▶ [WORK INSTRUCTIONS]:
Copy exactly. Include the line containing "572x900 pixels.", every line after it, and the last line below, but no pictures.
== EXTRACTED INFORMATION
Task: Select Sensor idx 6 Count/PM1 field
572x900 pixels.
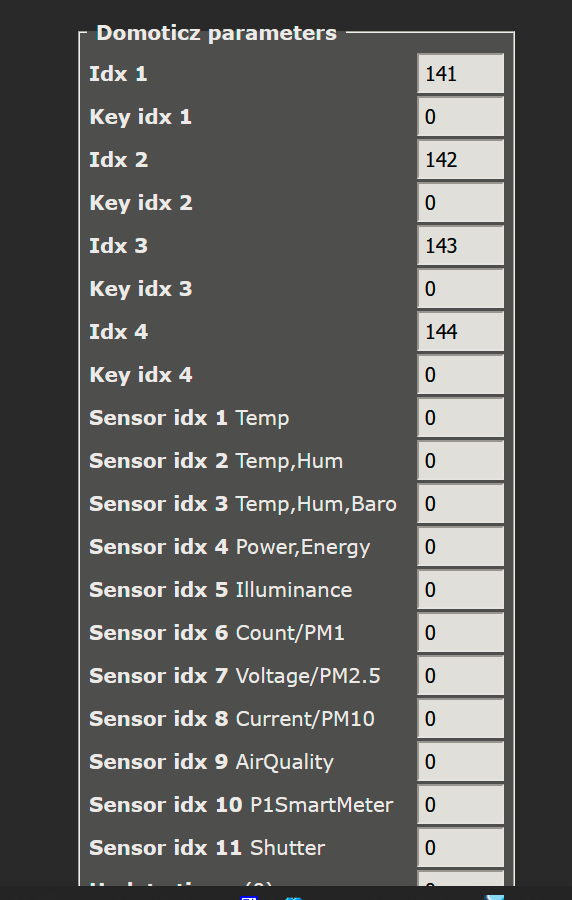Action: click(461, 633)
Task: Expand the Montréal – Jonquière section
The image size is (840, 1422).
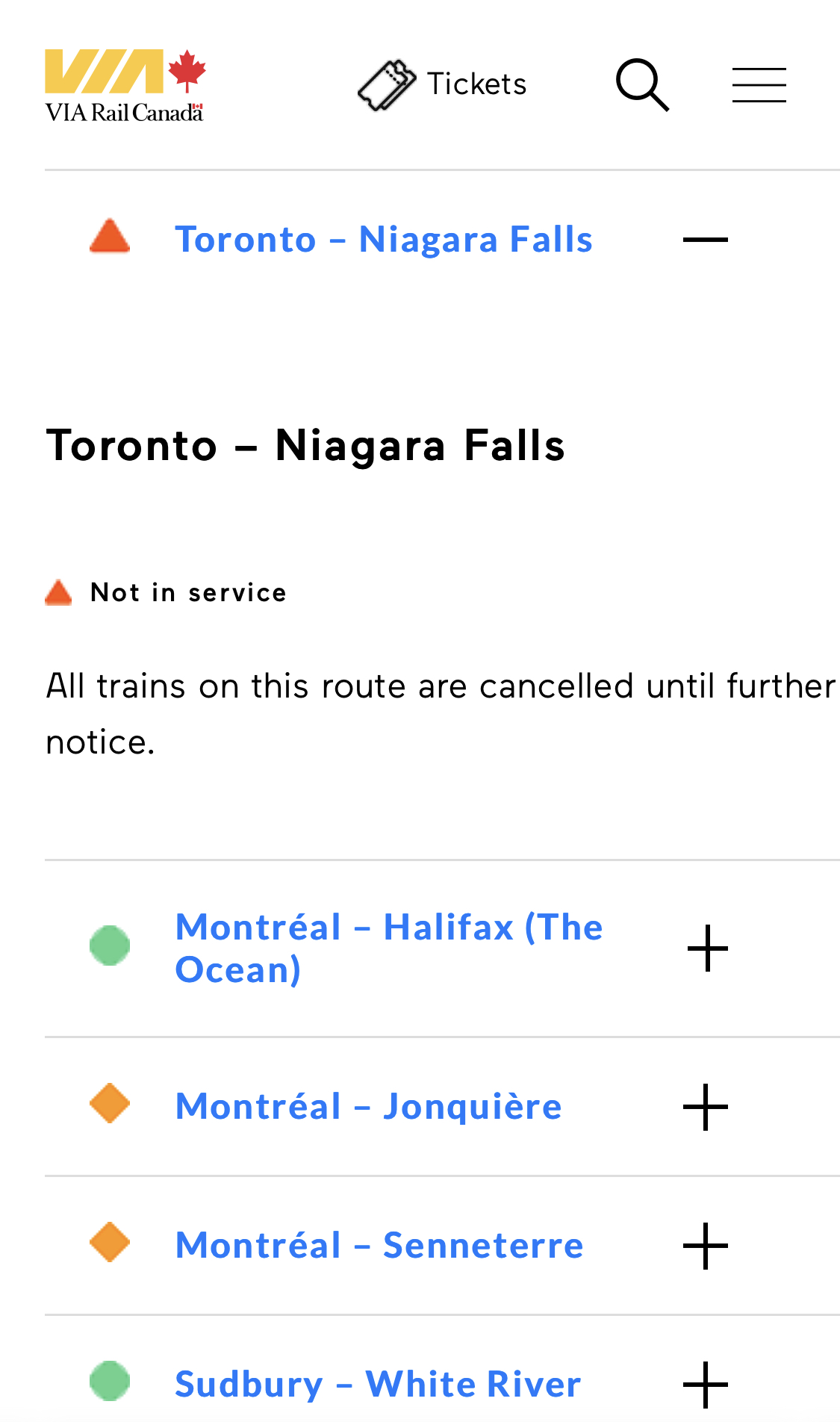Action: coord(706,1107)
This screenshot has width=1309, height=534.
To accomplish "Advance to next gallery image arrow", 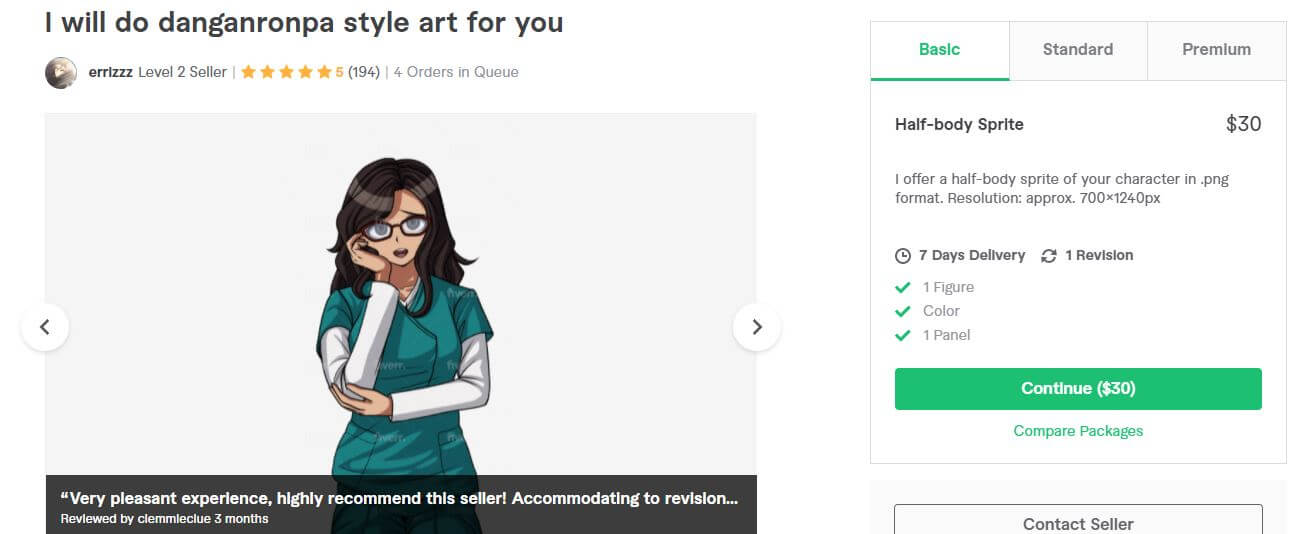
====
▶ [RESULT BELOW]:
572x900 pixels.
Action: click(461, 633)
Task: Expand the Montréal – Jonquière section
The image size is (840, 1422).
Action: coord(706,1107)
This screenshot has width=1309, height=534.
To accomplish "Advance to next gallery image arrow", 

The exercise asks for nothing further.